A group of researchers at MIT's Self-Assembly Lab is exploring whether the strong ocean current caused by natural disasters could be harnessed to fight sea level rise.
Their first project uses the current to gather small sandbars — which could eventually become islands — in the Maldives, a group of low-lying islands that could soon find itself underwater due to rising sea levels.
The process begins with installing underwater ramps, which the team describes as "low-cost, easy to deploy, and adaptable" to different climates. When a wave passes over the ramp with enough force, it brings sand particles along with it and drops them off below the ramp's edge. Over time, the sediment begins to accumulate and eventually forms a sandbar that peers above the ocean's surface.
Skylar Tibbits, the team's founder and a TED Fellow, recently presented these findings at the annual TED conference in Vancouver, Canada.

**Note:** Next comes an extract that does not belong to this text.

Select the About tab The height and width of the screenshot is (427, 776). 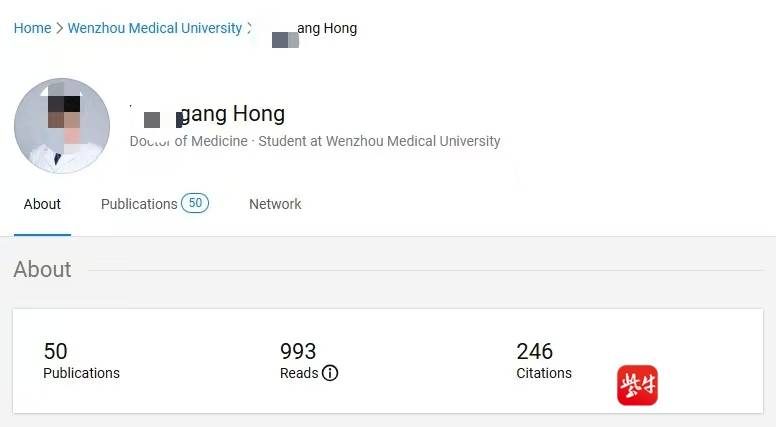click(42, 204)
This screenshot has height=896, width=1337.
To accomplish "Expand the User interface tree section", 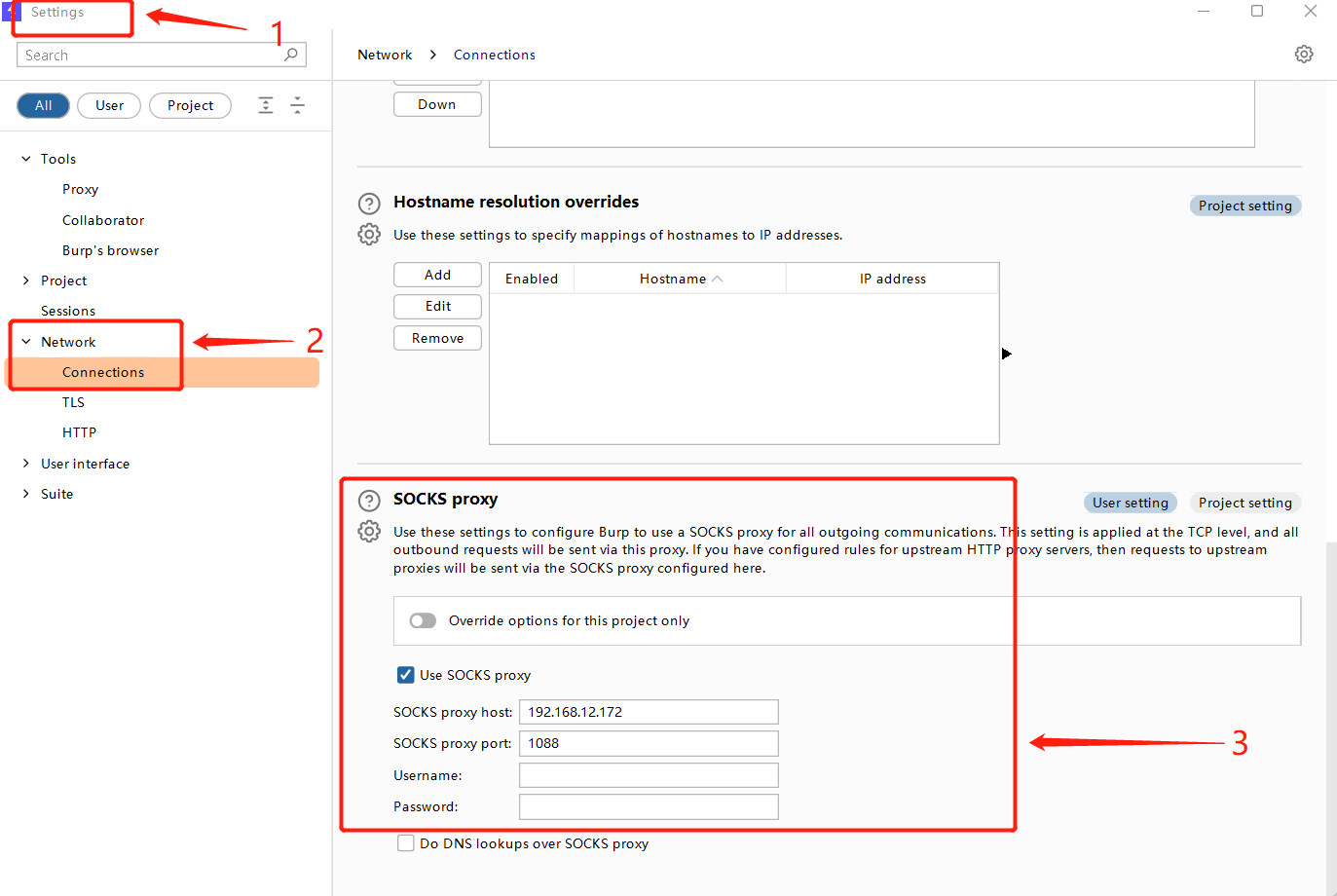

A number of years ago, one of his thesis students suggested that mudslides and landslides could be used to build parks, and Tibbits has carried the idea with him ever since. "It has always been on my mind that maybe we could take these natural disasters — earthquakes, tsunamis, windstorms, mudslides, landslides, fires — and build instead of destroy," he said.
His work is supported by Invena, an organization based out of the Maldives that looks for technological solutions to problems in island communities.
In February 2019, the two organizations tested their first experiment in the Maldives, and will continue to monitor the growth of sand over the coming year.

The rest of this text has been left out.